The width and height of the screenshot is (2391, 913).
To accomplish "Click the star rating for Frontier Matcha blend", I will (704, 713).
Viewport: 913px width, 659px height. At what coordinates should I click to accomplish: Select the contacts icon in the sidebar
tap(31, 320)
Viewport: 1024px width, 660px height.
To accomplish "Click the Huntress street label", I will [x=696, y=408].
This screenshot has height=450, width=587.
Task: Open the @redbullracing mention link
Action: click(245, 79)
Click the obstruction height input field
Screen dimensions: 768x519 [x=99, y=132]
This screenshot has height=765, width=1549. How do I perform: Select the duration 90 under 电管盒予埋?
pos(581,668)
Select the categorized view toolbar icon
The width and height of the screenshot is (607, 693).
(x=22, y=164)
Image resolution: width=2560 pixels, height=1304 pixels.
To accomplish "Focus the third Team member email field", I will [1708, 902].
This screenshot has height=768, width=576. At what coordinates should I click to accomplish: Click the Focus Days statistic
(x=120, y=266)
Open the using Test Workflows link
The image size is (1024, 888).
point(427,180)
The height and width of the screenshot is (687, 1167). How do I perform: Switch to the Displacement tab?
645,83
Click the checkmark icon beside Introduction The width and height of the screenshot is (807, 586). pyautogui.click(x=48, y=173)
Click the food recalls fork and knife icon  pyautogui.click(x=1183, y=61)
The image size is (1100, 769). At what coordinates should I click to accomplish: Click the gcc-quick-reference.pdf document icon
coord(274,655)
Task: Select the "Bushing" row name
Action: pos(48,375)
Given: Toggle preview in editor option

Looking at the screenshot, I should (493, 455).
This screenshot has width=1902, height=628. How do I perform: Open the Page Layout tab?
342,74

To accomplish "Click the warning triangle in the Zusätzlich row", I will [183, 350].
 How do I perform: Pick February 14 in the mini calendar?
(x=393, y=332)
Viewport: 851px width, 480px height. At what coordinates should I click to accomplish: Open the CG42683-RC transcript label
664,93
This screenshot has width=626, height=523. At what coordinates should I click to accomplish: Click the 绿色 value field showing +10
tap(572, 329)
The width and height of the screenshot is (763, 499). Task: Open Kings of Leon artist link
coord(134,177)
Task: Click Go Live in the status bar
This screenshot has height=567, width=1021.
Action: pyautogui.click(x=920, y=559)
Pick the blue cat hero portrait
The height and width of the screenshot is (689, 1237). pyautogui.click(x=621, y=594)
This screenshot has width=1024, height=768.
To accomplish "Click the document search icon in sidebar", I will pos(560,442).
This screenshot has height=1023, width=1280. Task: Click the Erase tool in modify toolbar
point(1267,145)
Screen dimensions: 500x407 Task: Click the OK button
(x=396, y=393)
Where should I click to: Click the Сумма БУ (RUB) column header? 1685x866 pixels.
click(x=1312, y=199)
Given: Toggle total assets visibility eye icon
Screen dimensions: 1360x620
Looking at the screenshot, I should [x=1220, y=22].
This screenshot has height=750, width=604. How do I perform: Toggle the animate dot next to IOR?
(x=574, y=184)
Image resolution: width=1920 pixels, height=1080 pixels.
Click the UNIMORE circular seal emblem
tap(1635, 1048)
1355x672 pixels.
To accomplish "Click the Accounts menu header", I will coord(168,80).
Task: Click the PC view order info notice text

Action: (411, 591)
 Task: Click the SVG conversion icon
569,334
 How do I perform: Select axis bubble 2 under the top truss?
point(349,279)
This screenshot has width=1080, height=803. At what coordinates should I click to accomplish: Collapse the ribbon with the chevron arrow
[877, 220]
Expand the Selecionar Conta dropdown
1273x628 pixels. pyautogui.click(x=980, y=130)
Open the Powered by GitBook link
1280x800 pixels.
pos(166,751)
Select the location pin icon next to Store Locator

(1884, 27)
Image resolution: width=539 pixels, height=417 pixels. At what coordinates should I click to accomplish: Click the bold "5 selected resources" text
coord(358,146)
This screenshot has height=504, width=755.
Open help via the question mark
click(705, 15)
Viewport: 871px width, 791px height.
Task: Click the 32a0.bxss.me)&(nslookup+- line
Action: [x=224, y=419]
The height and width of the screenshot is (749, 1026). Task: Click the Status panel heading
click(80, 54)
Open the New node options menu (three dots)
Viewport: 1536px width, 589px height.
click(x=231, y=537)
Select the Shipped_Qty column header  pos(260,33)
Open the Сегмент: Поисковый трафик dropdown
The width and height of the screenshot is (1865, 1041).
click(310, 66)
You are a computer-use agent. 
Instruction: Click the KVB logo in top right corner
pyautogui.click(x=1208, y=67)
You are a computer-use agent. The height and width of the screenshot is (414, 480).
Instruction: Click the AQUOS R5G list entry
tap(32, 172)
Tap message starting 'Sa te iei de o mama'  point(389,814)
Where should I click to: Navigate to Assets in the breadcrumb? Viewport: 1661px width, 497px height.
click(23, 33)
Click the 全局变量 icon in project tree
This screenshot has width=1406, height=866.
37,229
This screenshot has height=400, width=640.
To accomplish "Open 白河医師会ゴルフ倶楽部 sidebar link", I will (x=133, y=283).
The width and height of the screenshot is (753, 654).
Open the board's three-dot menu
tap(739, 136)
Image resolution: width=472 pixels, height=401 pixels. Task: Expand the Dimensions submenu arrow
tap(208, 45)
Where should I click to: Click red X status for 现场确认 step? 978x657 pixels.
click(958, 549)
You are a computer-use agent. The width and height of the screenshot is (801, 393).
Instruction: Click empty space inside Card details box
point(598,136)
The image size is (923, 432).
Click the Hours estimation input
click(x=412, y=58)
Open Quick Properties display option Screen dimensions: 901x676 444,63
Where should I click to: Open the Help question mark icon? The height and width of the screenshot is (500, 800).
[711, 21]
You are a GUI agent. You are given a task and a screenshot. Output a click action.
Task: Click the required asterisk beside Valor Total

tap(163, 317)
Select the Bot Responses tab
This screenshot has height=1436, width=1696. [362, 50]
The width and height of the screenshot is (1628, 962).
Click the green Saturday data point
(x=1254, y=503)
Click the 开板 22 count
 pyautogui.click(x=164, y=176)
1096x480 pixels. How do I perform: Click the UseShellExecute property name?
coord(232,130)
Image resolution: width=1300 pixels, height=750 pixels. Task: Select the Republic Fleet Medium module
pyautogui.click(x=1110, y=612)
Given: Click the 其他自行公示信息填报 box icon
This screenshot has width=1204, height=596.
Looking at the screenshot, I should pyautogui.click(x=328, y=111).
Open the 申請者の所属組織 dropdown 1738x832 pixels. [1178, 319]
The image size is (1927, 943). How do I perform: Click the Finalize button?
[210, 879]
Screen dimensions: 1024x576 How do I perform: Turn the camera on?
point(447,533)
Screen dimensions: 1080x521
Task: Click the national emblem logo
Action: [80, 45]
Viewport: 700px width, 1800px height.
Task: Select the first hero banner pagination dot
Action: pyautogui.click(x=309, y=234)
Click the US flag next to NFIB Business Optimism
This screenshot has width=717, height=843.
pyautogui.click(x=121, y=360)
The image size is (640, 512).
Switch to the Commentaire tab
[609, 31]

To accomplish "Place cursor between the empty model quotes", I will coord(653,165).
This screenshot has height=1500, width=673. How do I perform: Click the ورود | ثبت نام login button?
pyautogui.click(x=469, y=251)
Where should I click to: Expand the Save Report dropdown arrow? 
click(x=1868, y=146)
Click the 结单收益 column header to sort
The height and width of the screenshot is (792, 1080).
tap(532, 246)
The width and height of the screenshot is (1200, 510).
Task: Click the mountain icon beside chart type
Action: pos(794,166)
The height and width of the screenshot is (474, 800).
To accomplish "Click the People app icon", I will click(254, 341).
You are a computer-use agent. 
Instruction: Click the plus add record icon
----------------------------------------
## PROBLEM STATEMENT
Reproduce the listing above verbatim, from first line to last.

## FINISHED EXERCISE
The width and height of the screenshot is (2391, 913).
To accomplish "Click the star rating for Frontier Matcha blend", I will (704, 713).
Viewport: 913px width, 659px height. At what coordinates should I click to accomplish: Select the contacts icon in the sidebar
tap(31, 320)
Viewport: 1024px width, 660px height.
To accomplish "Click the Huntress street label", I will [x=696, y=408].
This screenshot has height=450, width=587.
Task: Open the @redbullracing mention link
Action: click(245, 79)
Click the obstruction height input field
Screen dimensions: 768x519 [x=99, y=132]
This screenshot has height=765, width=1549. How do I perform: Select the duration 90 under 电管盒予埋?
pos(581,668)
Select the categorized view toolbar icon
The width and height of the screenshot is (607, 693).
(x=22, y=164)
Image resolution: width=2560 pixels, height=1304 pixels.
To accomplish "Focus the third Team member email field", I will [1708, 902].
This screenshot has height=768, width=576. At what coordinates should I click to accomplish: Click the Focus Days statistic
(x=120, y=266)
Open the using Test Workflows link
The image size is (1024, 888).
point(427,180)
The height and width of the screenshot is (687, 1167). How do I perform: Switch to the Displacement tab?
645,83
Click the checkmark icon beside Introduction The width and height of the screenshot is (807, 586). pyautogui.click(x=48, y=173)
Click the food recalls fork and knife icon  pyautogui.click(x=1183, y=61)
The image size is (1100, 769). At what coordinates should I click to accomplish: Click the gcc-quick-reference.pdf document icon
coord(274,655)
Task: Select the "Bushing" row name
Action: pos(48,375)
Given: Toggle preview in editor option

Looking at the screenshot, I should (493, 455).
This screenshot has width=1902, height=628. How do I perform: Open the Page Layout tab?
342,74

To accomplish "Click the warning triangle in the Zusätzlich row", I will [183, 350].
 How do I perform: Pick February 14 in the mini calendar?
(x=393, y=332)
Viewport: 851px width, 480px height. At what coordinates should I click to accomplish: Open the CG42683-RC transcript label
664,93
This screenshot has width=626, height=523. At what coordinates should I click to accomplish: Click the 绿色 value field showing +10
tap(572, 329)
The width and height of the screenshot is (763, 499). Task: Open Kings of Leon artist link
coord(134,177)
Task: Click Go Live in the status bar
This screenshot has height=567, width=1021.
Action: pyautogui.click(x=920, y=559)
Pick the blue cat hero portrait
The height and width of the screenshot is (689, 1237). pyautogui.click(x=621, y=594)
This screenshot has width=1024, height=768.
To accomplish "Click the document search icon in sidebar", I will pos(560,442).
This screenshot has height=1023, width=1280. Task: Click the Erase tool in modify toolbar
point(1267,145)
Screen dimensions: 500x407 Task: Click the OK button
(x=396, y=393)
Where should I click to: Click the Сумма БУ (RUB) column header? 1685x866 pixels.
click(x=1312, y=199)
Given: Toggle total assets visibility eye icon
Screen dimensions: 1360x620
Looking at the screenshot, I should [x=1220, y=22].
This screenshot has height=750, width=604. How do I perform: Toggle the animate dot next to IOR?
(x=574, y=184)
Image resolution: width=1920 pixels, height=1080 pixels.
Click the UNIMORE circular seal emblem
tap(1635, 1048)
1355x672 pixels.
To accomplish "Click the Accounts menu header", I will coord(168,80).
Task: Click the PC view order info notice text

Action: (411, 591)
 Task: Click the SVG conversion icon
569,334
 How do I perform: Select axis bubble 2 under the top truss?
point(349,279)
This screenshot has width=1080, height=803. At what coordinates should I click to accomplish: Collapse the ribbon with the chevron arrow
[877, 220]
Expand the Selecionar Conta dropdown
1273x628 pixels. pyautogui.click(x=980, y=130)
Open the Powered by GitBook link
1280x800 pixels.
pos(166,751)
Select the location pin icon next to Store Locator

(1884, 27)
Image resolution: width=539 pixels, height=417 pixels. At what coordinates should I click to accomplish: Click the bold "5 selected resources" text
coord(358,146)
This screenshot has height=504, width=755.
Open help via the question mark
click(705, 15)
Viewport: 871px width, 791px height.
Task: Click the 32a0.bxss.me)&(nslookup+- line
Action: [x=224, y=419]
The height and width of the screenshot is (749, 1026). Task: Click the Status panel heading
click(80, 54)
Open the New node options menu (three dots)
Viewport: 1536px width, 589px height.
click(x=231, y=537)
Select the Shipped_Qty column header  pos(260,33)
Open the Сегмент: Поисковый трафик dropdown
The width and height of the screenshot is (1865, 1041).
click(310, 66)
You are a computer-use agent. 
Instruction: Click the KVB logo in top right corner
pyautogui.click(x=1208, y=67)
You are a computer-use agent. The height and width of the screenshot is (414, 480).
Instruction: Click the AQUOS R5G list entry
tap(32, 172)
Tap message starting 'Sa te iei de o mama'  point(389,814)
Where should I click to: Navigate to Assets in the breadcrumb? Viewport: 1661px width, 497px height.
click(23, 33)
Click the 全局变量 icon in project tree
This screenshot has width=1406, height=866.
37,229
This screenshot has height=400, width=640.
To accomplish "Open 白河医師会ゴルフ倶楽部 sidebar link", I will (x=133, y=283).
The width and height of the screenshot is (753, 654).
Open the board's three-dot menu
tap(739, 136)
Image resolution: width=472 pixels, height=401 pixels. Task: Expand the Dimensions submenu arrow
tap(208, 45)
Where should I click to: Click red X status for 现场确认 step? 978x657 pixels.
click(958, 549)
You are a computer-use agent. The width and height of the screenshot is (801, 393).
Instruction: Click empty space inside Card details box
point(598,136)
The image size is (923, 432).
Click the Hours estimation input
click(x=412, y=58)
Open Quick Properties display option Screen dimensions: 901x676 444,63
Where should I click to: Open the Help question mark icon? The height and width of the screenshot is (500, 800).
[711, 21]
You are a GUI agent. You are given a task and a screenshot. Output a click action.
Task: Click the required asterisk beside Valor Total

tap(163, 317)
Select the Bot Responses tab
This screenshot has height=1436, width=1696. [362, 50]
The width and height of the screenshot is (1628, 962).
Click the green Saturday data point
(x=1254, y=503)
Click the 开板 22 count
 pyautogui.click(x=164, y=176)
1096x480 pixels. How do I perform: Click the UseShellExecute property name?
coord(232,130)
Image resolution: width=1300 pixels, height=750 pixels. Task: Select the Republic Fleet Medium module
pyautogui.click(x=1110, y=612)
Given: Click the 其他自行公示信息填报 box icon
This screenshot has width=1204, height=596.
Looking at the screenshot, I should pyautogui.click(x=328, y=111).
Open the 申請者の所属組織 dropdown 1738x832 pixels. [1178, 319]
The image size is (1927, 943). How do I perform: Click the Finalize button?
[210, 879]
Screen dimensions: 1024x576 How do I perform: Turn the camera on?
point(447,533)
Screen dimensions: 1080x521
Task: Click the national emblem logo
Action: [80, 45]
Viewport: 700px width, 1800px height.
Task: Select the first hero banner pagination dot
Action: pyautogui.click(x=309, y=234)
Click the US flag next to NFIB Business Optimism
This screenshot has width=717, height=843.
pyautogui.click(x=121, y=360)
The image size is (640, 512).
Switch to the Commentaire tab
[609, 31]

To accomplish "Place cursor between the empty model quotes", I will coord(653,165).
This screenshot has height=1500, width=673. How do I perform: Click the ورود | ثبت نام login button?
pyautogui.click(x=469, y=251)
Where should I click to: Expand the Save Report dropdown arrow? 
click(x=1868, y=146)
Click the 结单收益 column header to sort
The height and width of the screenshot is (792, 1080).
tap(532, 246)
The width and height of the screenshot is (1200, 510).
Task: Click the mountain icon beside chart type
Action: pos(794,166)
The height and width of the screenshot is (474, 800).
To accomplish "Click the People app icon", I will click(254, 341).
You are a computer-use agent. 
Instruction: Click the plus add record icon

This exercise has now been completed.